Viral technique 1 – Social currency:
Being the first to know amongst your friends, hearing that cool new song first, being acclaimed by a recognisable publication are all things that make us feel and look good.
And we want to tell the world about it. A good example of this is the new release of Lewis Capaldi’s latest hit song ‘Pointless’. It went all the way to number 1 without a marketing budget.
Take a look at this video of him doing a parody with an Ed Sheeran cut out. A couple of hundred £ spent on a video that made him millions of £££’s and took him to number 1.
Why? Cause people wanted to be seen to be part of the action and be amongst the first to share with their friends.
Viral Technique 2 – Triggers:
They say humans have short attention spans. And whilst I don’t necessarily agree – haven’t you noticed that when you make an argument or strategy the things that you most recently read about seem to also be the most relevant?

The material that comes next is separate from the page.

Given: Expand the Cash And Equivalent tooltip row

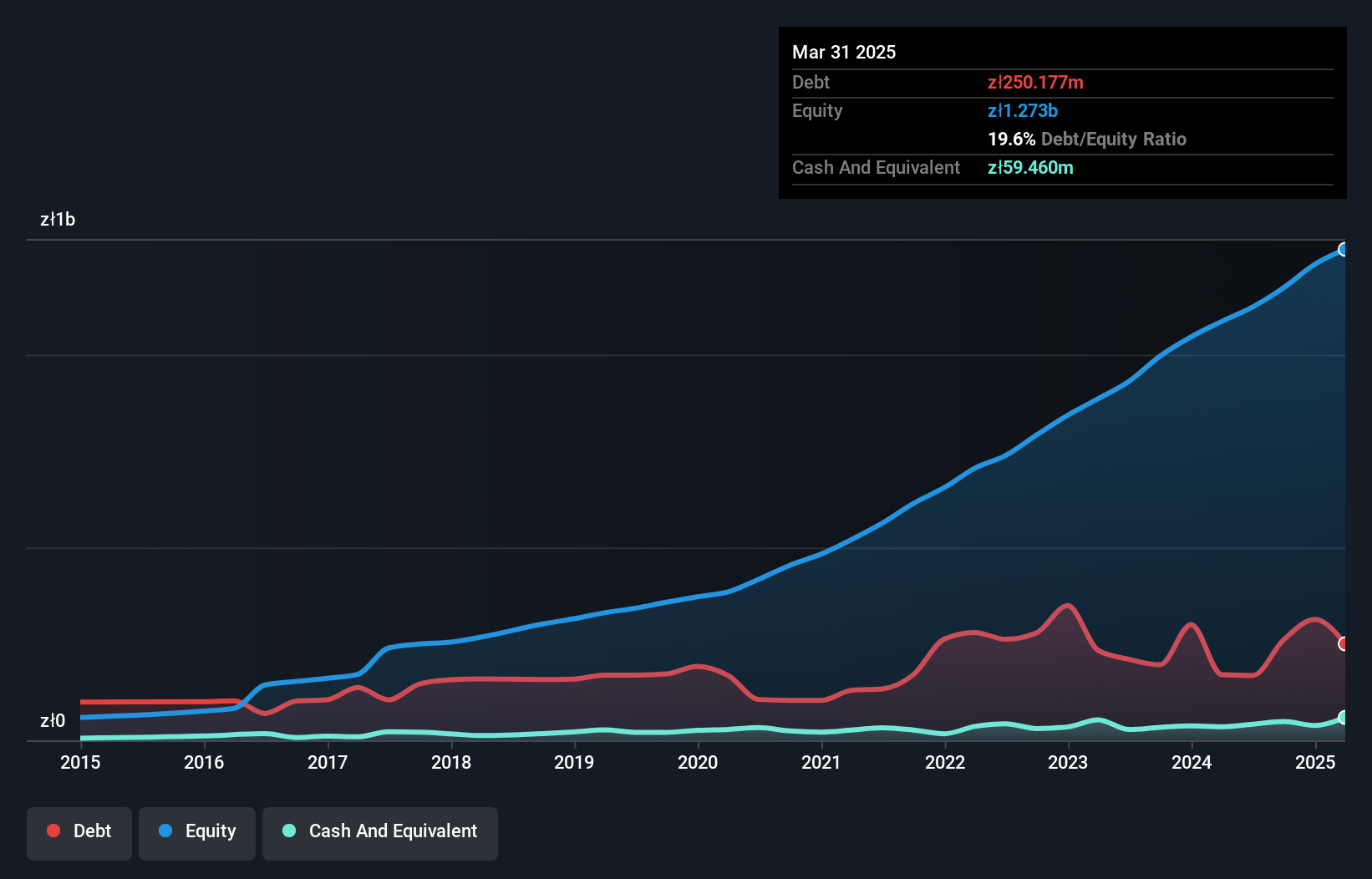Looking at the screenshot, I should click(876, 167).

Or when you are out with friends you end up talking about the Netflix series you are currently watching or a super event you have just been to last week. It’s simple, we may not have short attention spans but our memories in the moment are certainly short with a bias to recency.

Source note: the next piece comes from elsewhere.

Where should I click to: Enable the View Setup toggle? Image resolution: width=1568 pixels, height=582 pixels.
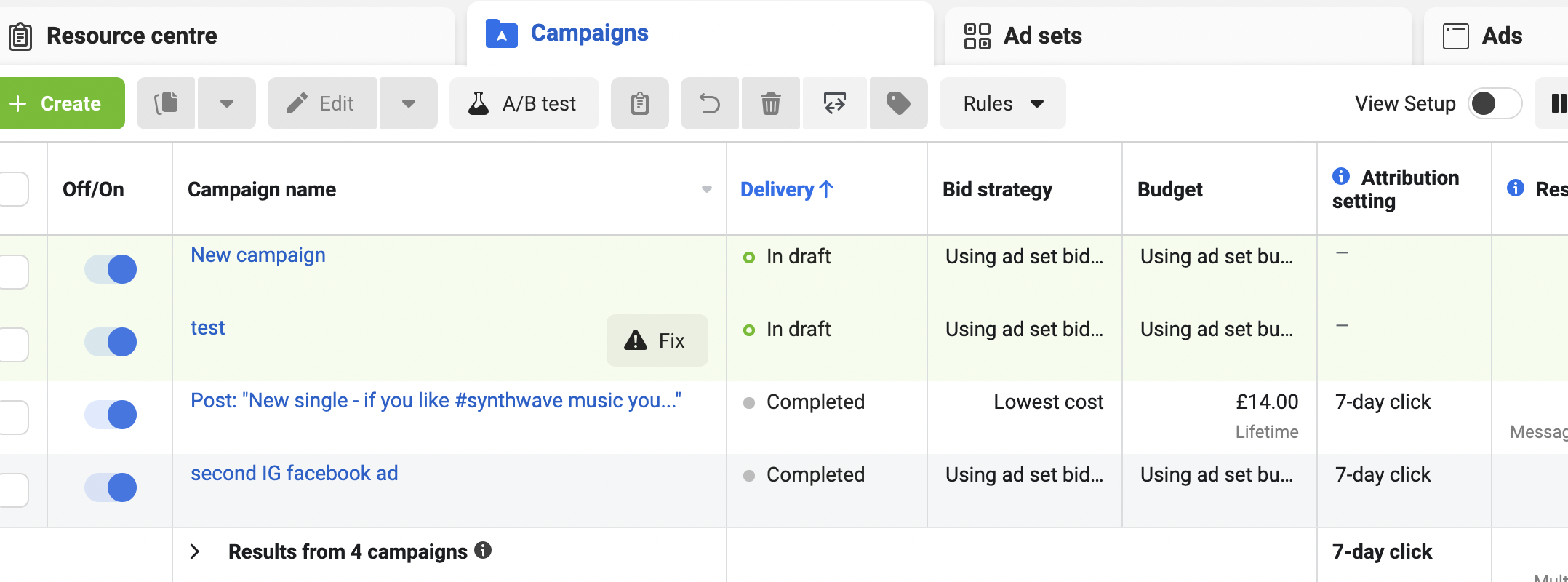point(1494,103)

So in the same way, if your content can trigger a similar sense of associations, recency or what is front of mind for others your onto a winner.
A super example is of the man at the Qatar Football World Cup, who went viral simply by giving directions in an engaging way. Why did it happen? Do you think it would have happened at a Premiership game? Unlikely.

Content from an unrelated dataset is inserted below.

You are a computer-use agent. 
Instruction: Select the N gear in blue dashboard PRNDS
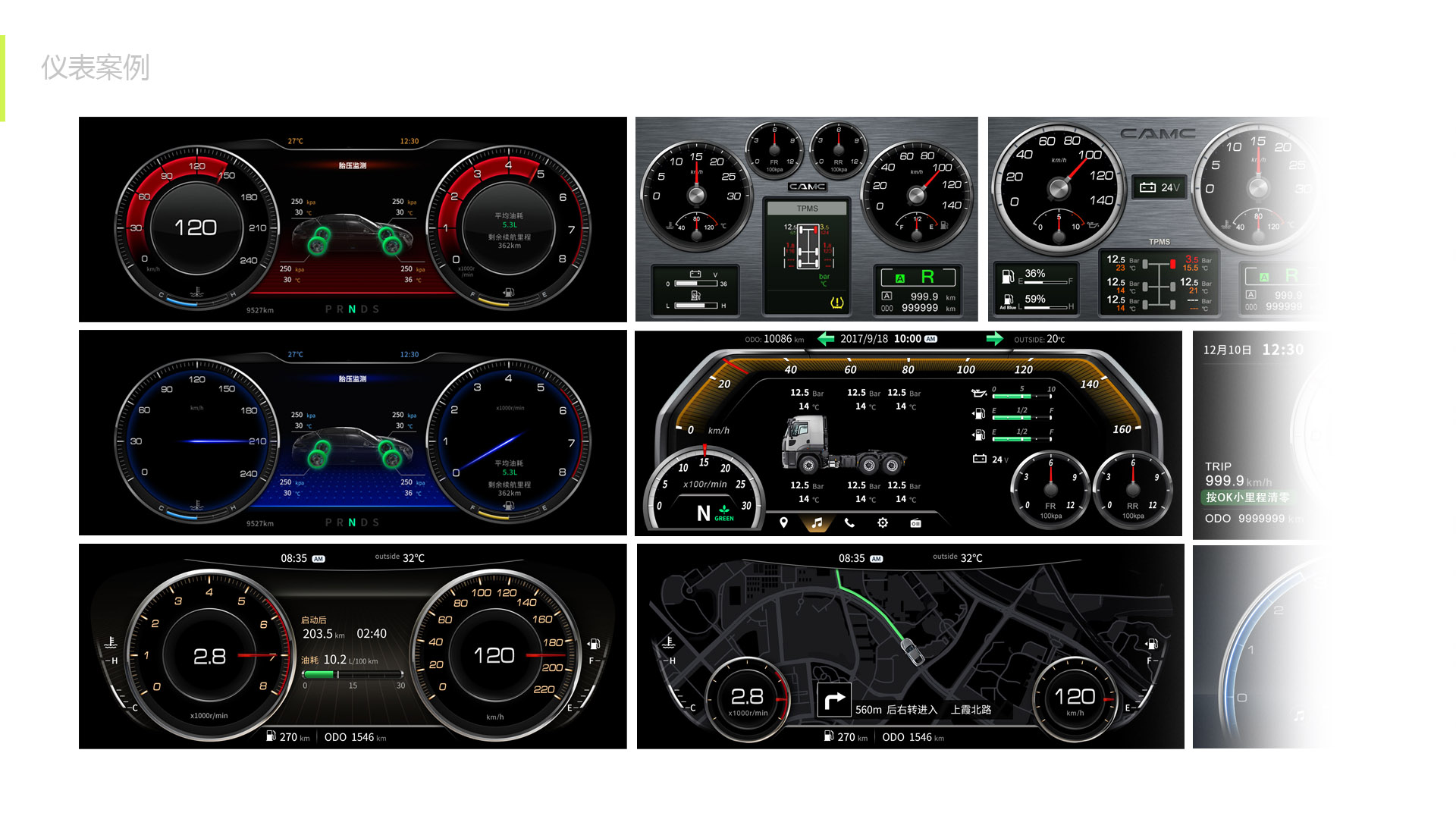(352, 522)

It’s because World Cup fever was on our minds at that time.
Viral technique 3 – Ease of emotion:
The example of Metro Man above also plays into another key aspect of going viral, a sense of easy emotion and relatability. In fact, it wasn’t just a matter of being topical and timely but rather his ability to trigger a sense of emotion from the kindness he showed that played a pivotal role here.
However, I would argue there is also another reason he went viral. And that is because people had a sense of empathy for him doing this laborious task day for days on end. It’s the combination of timing, kindness and empathy that made this video very special indeed.
Viral technique 4 – Public:
I don’t know why this happens but we just don’t go into empty shops. Seems strange right? Like you would get the best service, browse with ease and just have an all round better experience and yet, nothing.
Rather the saying, ‘jumping on the bandwagon’ applies in this situation as well as in the digital world. If we can build initial traction for our content, others will follow.
Just like the famous viral video of a man who created a movement.
Viral technique 5 – Practical value:
We live in a world of reciprocity, for the most part. Where people want to share information that practically benefits others.
A good example of this comes from Sam Browne, a LinkedIn influencer that provides hints and tips to help your posts go viral by optimising the format of your posts.
This post was one of his most ‘viral’ given the pure gold that he presents on the topic.
Viral technique 6 – Stories:
Finally, who can’t resist a good story or narrative. Something that really brings a topic to life. One of the best examples I have come across of a man who writes incredible stories and often goes ‘viral’ is Dave Harland.
He crafty prose earns him a place in my LinkedIn Hall of Fame. The engagement he gets is incredible as he combines humour, seriousness, tension and a real light heartiness.
Here is just one example (well worth checking out his other posts as well):
So there you have it, the six ways to make your content go viral.
What do they all have in common?
It required no big budget to get these posts into the stratosphere.